--- Vorliegender Text ---
....
Spiritualität

 

Georg, glaubst du, daß es übergeordnete Wesen gibt ?

 

Ich glaube, daß es höchst unwahrscheinlich ist und geradezu überheblich ist, zu glauben, daß es nur das gibt im Universum, was wir in irgendeiner Weise naturwissenschaftlich wahrnehmen oder errechnen können. Das würde ja voraussetzen, dass ausgerechnet wir Menschen mit Empfangsorganen ausgestattet sind, die alles wahrnehmen, was es gibt. Und unsere Intelligenz reicht wirklich für alles ?

Genauso unwahrscheinlich und überheblich ist es natürlich zu glauben, dass man weiß, was es sonst noch gibt. Nur vielleicht, weil es ein paar Überlieferungen oder alte Schriften darüber gibt.

 

 

Georg, welches Bild hast du von den derzeit vorherrschenden Glaubensgemeinschaften ? :

Immer wieder war es mir wichtig, die Hauptpunkte meiner Einwände parat zu haben,wenn Religionen allzu sehr mit der „rosaroten Brille“ gesehen wurden. So habe ich meine Hauptkritikpunkte in einem eigenen Kapitel kurz zusammengestellt.

 

Ideologien:   

In jüngerer Zeit allerdings hat sich die Bedeutung von Religionen immer mehr in den Hintergrund verschoben und anstelle dessen rücken Ideologien immer mehr in den Vordergrund. Diese sind genauso weit entfernt von der Logik der Aufklärung und logisch ebenso wenig argumentierbar. Die Gefahr liegt darin, dass sie sich so gut verkleiden, dass sie vielfach nicht als Ideologie erkannt werden. Ihre Anhänger kämpfen genauso emotionsgeladen und leicht verletzbar wie ihre Vorgänger in den Religionen.
....
Gib den Text über Spiritualität vollständig und wortgetreu wieder. Das Material hat mit dem Text über Spiritualität nichts zu tun.

--- Vorliegendes Material ---
....
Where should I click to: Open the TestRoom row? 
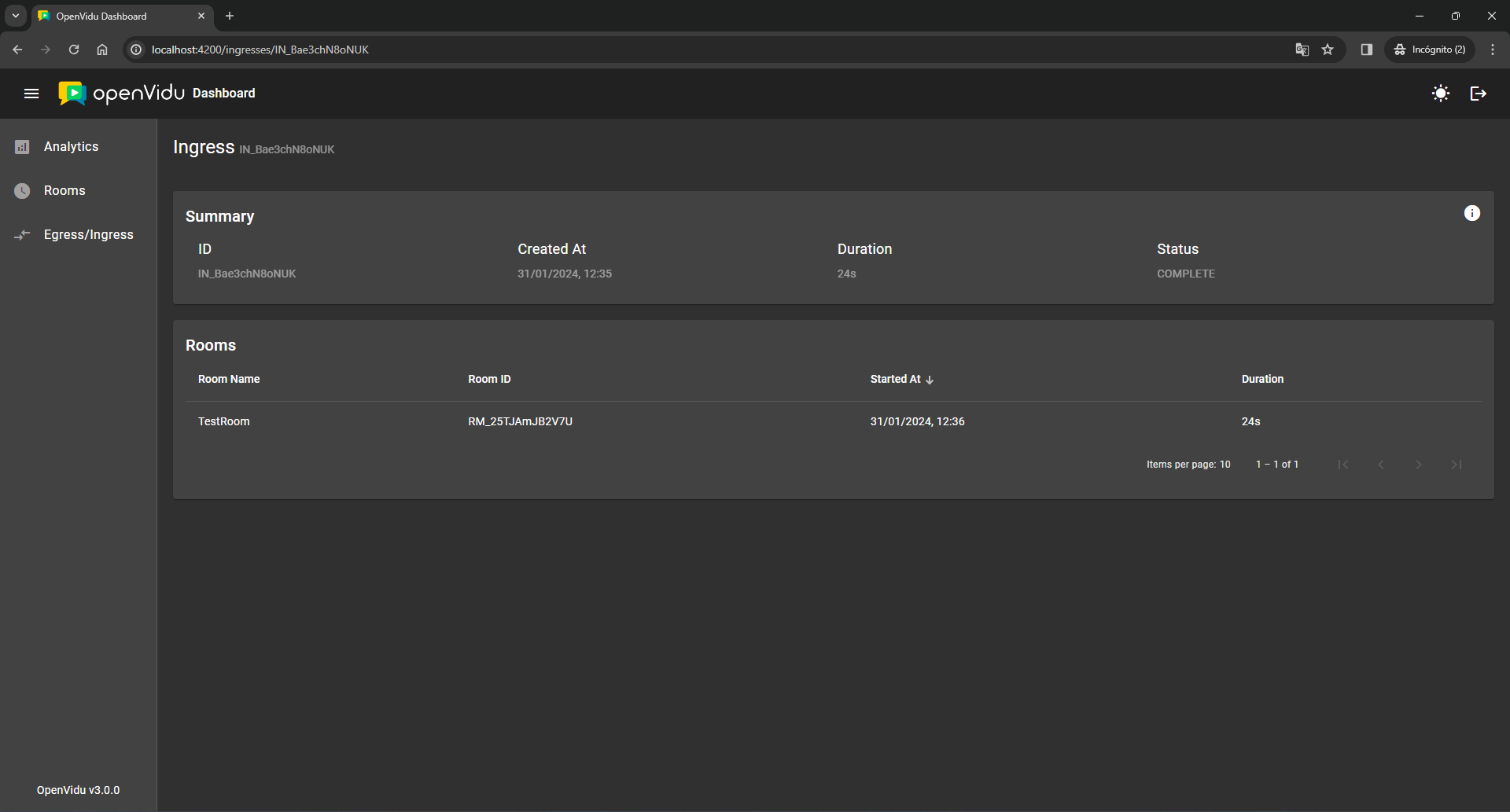(224, 421)
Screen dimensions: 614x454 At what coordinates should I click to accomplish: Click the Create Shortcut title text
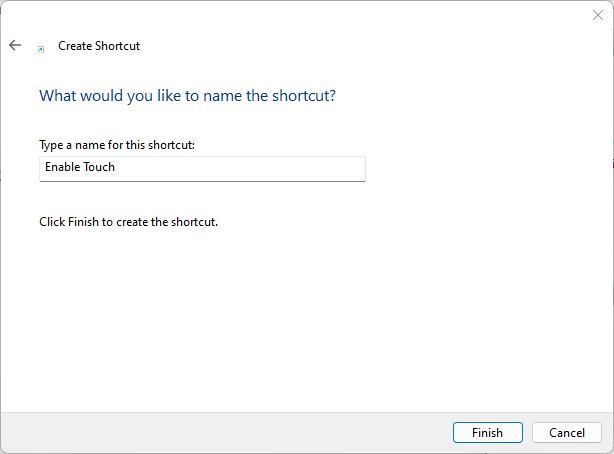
....
--- Lösung ---
Spiritualität

 

Georg, glaubst du, daß es übergeordnete Wesen gibt ?

 

Ich glaube, daß es höchst unwahrscheinlich ist und geradezu überheblich ist, zu glauben, daß es nur das gibt im Universum, was wir in irgendeiner Weise naturwissenschaftlich wahrnehmen oder errechnen können. Das würde ja voraussetzen, dass ausgerechnet wir Menschen mit Empfangsorganen ausgestattet sind, die alles wahrnehmen, was es gibt. Und unsere Intelligenz reicht wirklich für alles ?

Genauso unwahrscheinlich und überheblich ist es natürlich zu glauben, dass man weiß, was es sonst noch gibt. Nur vielleicht, weil es ein paar Überlieferungen oder alte Schriften darüber gibt.

 

 

Georg, welches Bild hast du von den derzeit vorherrschenden Glaubensgemeinschaften ? :

Immer wieder war es mir wichtig, die Hauptpunkte meiner Einwände parat zu haben,wenn Religionen allzu sehr mit der „rosaroten Brille“ gesehen wurden. So habe ich meine Hauptkritikpunkte in einem eigenen Kapitel kurz zusammengestellt.

 

Ideologien:   

In jüngerer Zeit allerdings hat sich die Bedeutung von Religionen immer mehr in den Hintergrund verschoben und anstelle dessen rücken Ideologien immer mehr in den Vordergrund. Diese sind genauso weit entfernt von der Logik der Aufklärung und logisch ebenso wenig argumentierbar. Die Gefahr liegt darin, dass sie sich so gut verkleiden, dass sie vielfach nicht als Ideologie erkannt werden. Ihre Anhänger kämpfen genauso emotionsgeladen und leicht verletzbar wie ihre Vorgänger in den Religionen.